From then on, the mood grows meditative as Hokusai paints into old age, pleading with the gods for more time to master his art. Other characters dance around him, but it’s really about father and daughter. By this point, Ohyama (puckish, then philosophical, and singing with a bluff oaky tone) and Rolong (bright and lively, with a voice that glowed in the twilight) can easily carry the closing scenes, where the serenity is ruffled only by the woody barking of an onstage shakuhachi (Shozan Hasegawa). The Great Wave is playful, big-hearted and intelligent, and Scottish Opera (whose music director Stuart Stratford conducted) even laid on a miniature Hokusai exhibition in the foyer. It would be nice to think that an opera as attractive as this will live on.

And yes, I wish I could have seen it at more distance from English National Opera’s Mahagonny, a work whose agitprop crudeness simply clobbered Fujikura’s subtler imagination, and whose melodies (that damned whisky bar!) stink up the tastebuds like a bad kebab. To be clear, this was a bold staging, directed by Jamie Manton on what was evidently a restricted budget and (by all accounts) an even more limited rehearsal period. In Milla Clarke’s designs the cavernous unadorned stage made a neat metaphor for a trash city thrown together in a wasteland; an appropriate setting for some ballsy revue-operetta singing and crowd choreography.

On that front, ENO didn’t stint, rolling out big guns across a sizeable cast: Kenneth Kellogg as Trinity Moses, Rosie Aldridge as a fearsomely ripe Leokadja Begbick and Simon O’Neill as Jimmy MacIntyre (rich and direct), with singers of the calibre of Mark Le Brocq (Fatty) and the seriously underrated Alex Otterburn (Billy) further down the ensemble. André de Ridder conducted with purpose, and yard upon yard of silky film-score menace. And then there was Danielle de Niese as Jenny, squeezing her voice and charisma like ketchup all over the whole grungy blow-out. As a company achievement, it deserves only praise.

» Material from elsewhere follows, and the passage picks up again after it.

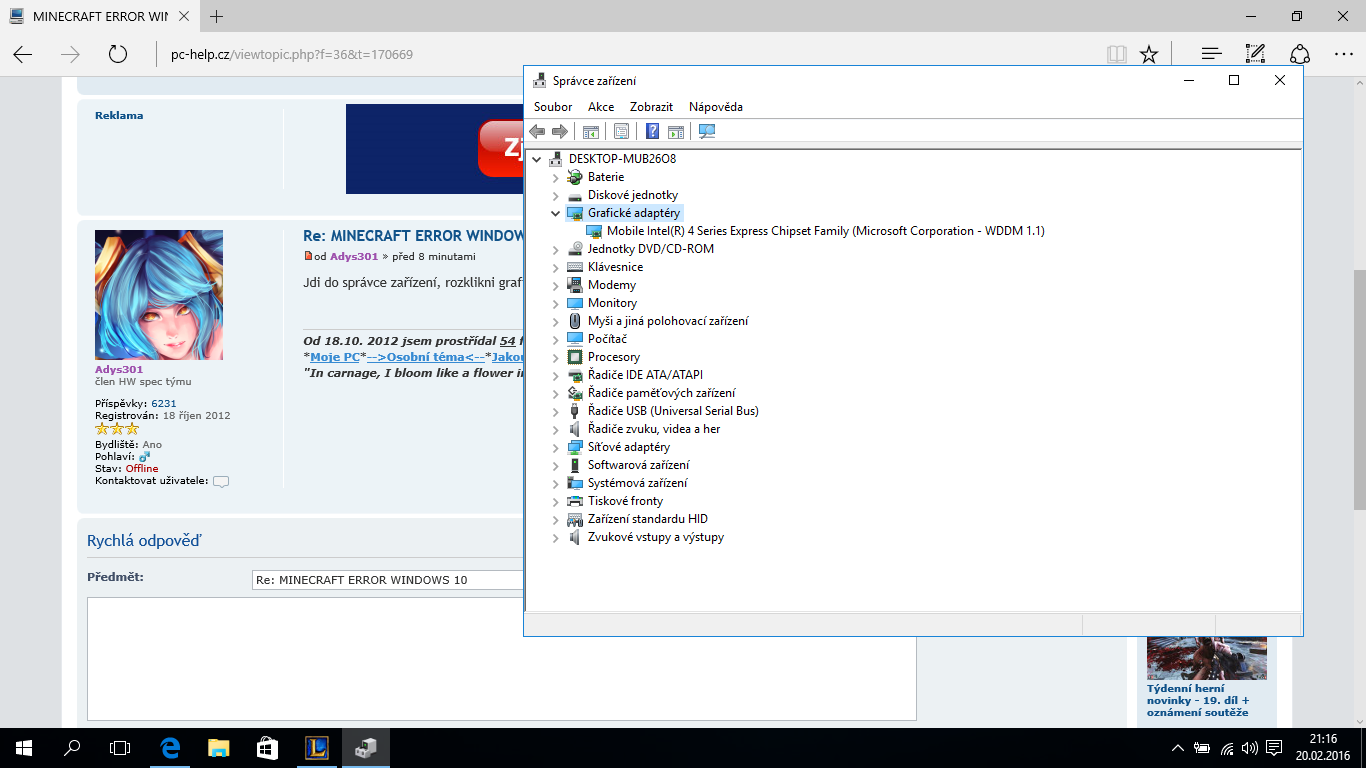Click the Edge address bar URL

(x=292, y=55)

As a piece, though: well, this is what happens when artists think they can change the world. Kurt Weill wrote better scores than Mahagonny, but he does at least deliver a couple of bangers. Bertolt Brecht, however, is in his Marxist bully pulpit from the get-go. With the first two acts rolled together at punishing length, it was like being trapped in a lift with an angry 14-year old or a Green party activist. Money bad! Politics bad! You’re bad! It’s never been more relevant, trill the Brecht apologists. No, only in the way that Punch and Judy is relevant – puppets tormenting puppets, with ideology where the soul should be. Rotten with cynicism and brutally simplistic, Mahagonny is one of those famous satirical sallies (as Tom Lehrer observed) that did little to halt the rise of fascism in Weimar Germany. Viewed from 2026, you wonder if it actually speeded up the process.